Exercise brief »
Format the part that opens with the line containing "Where should I click to: Select" and closes with the line containing "click(691, 232)" as a two-column CSV headed text and answer, with one row per entry. Put each value in a single quoted field with line breaks replaced by spaces, and leave the pictures out.
>> Start Dataset records
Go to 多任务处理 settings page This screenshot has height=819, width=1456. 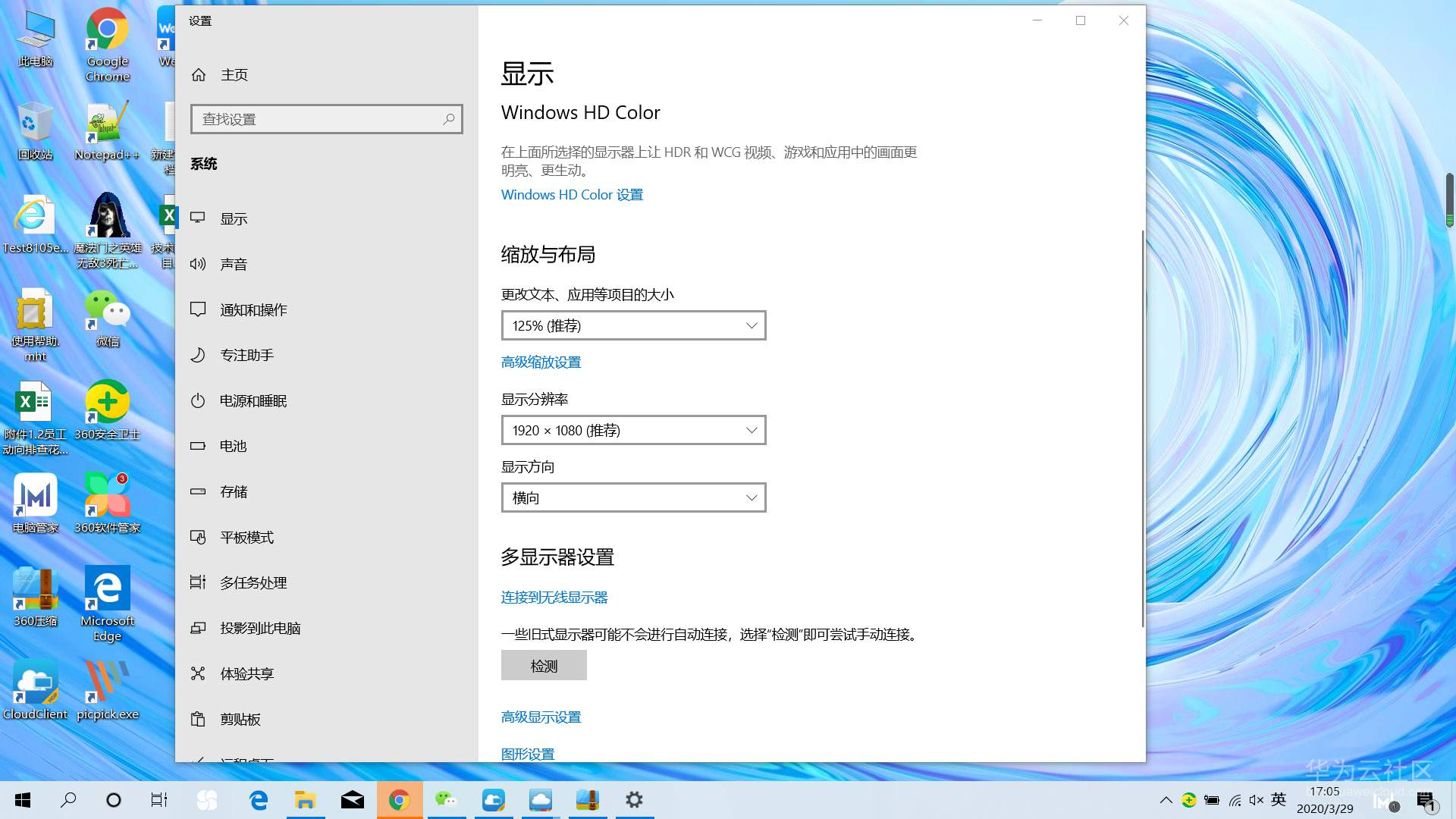point(253,582)
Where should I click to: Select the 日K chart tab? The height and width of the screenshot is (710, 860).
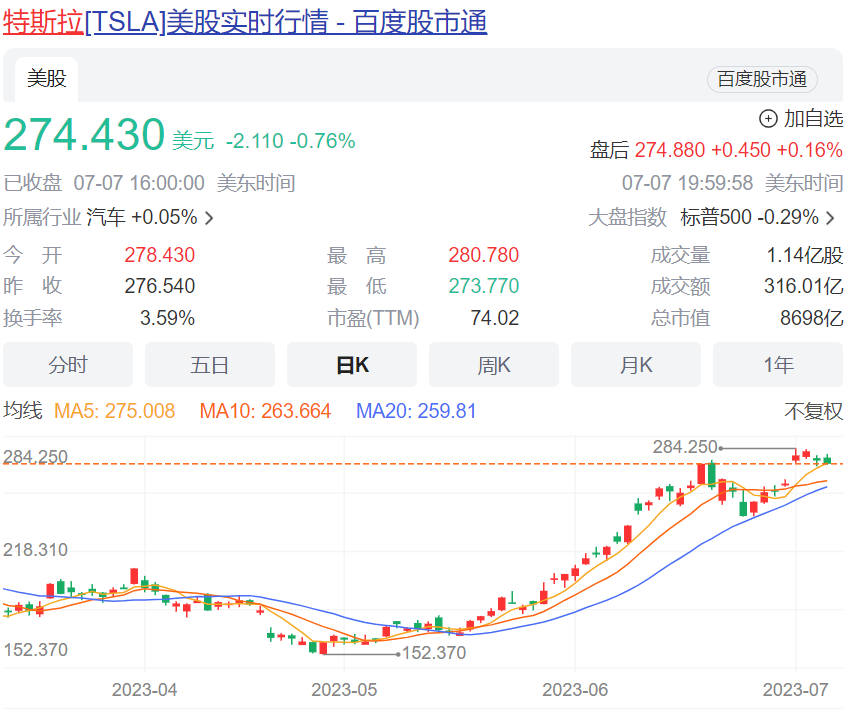click(352, 365)
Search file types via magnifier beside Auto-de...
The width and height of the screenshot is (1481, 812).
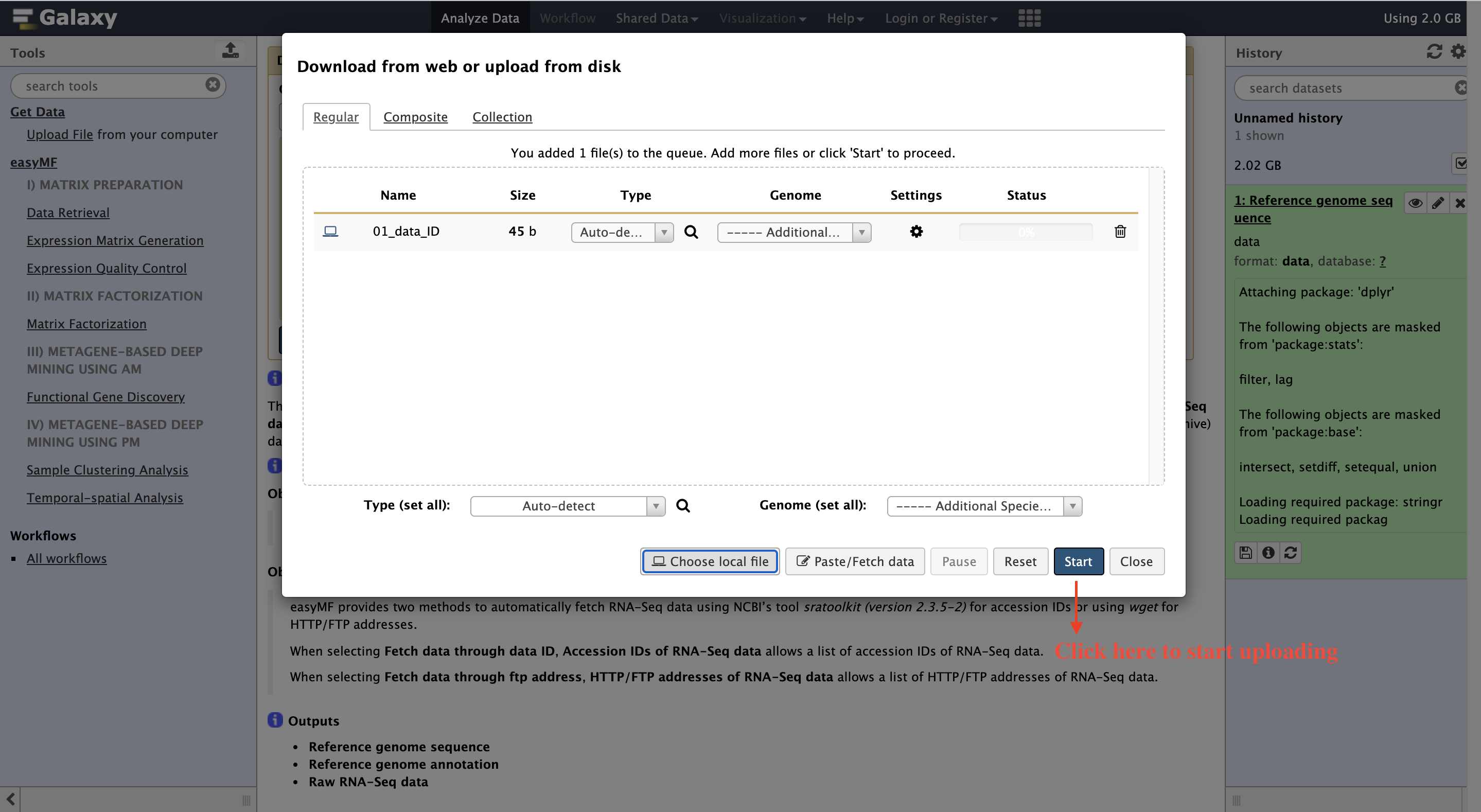click(691, 232)
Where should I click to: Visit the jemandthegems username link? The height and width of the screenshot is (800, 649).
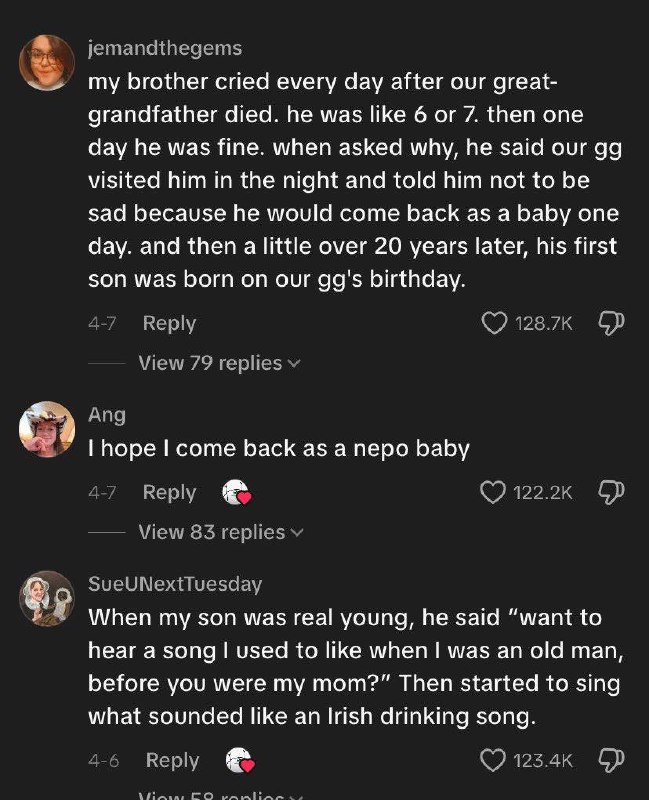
>> End Dataset records
Answer to the problem »
text,answer
"Where should I click to: Select the 日K chart tab? The height and width of the screenshot is (710, 860).","click(352, 365)"
"Search file types via magnifier beside Auto-de... The width and height of the screenshot is (1481, 812).","click(691, 232)"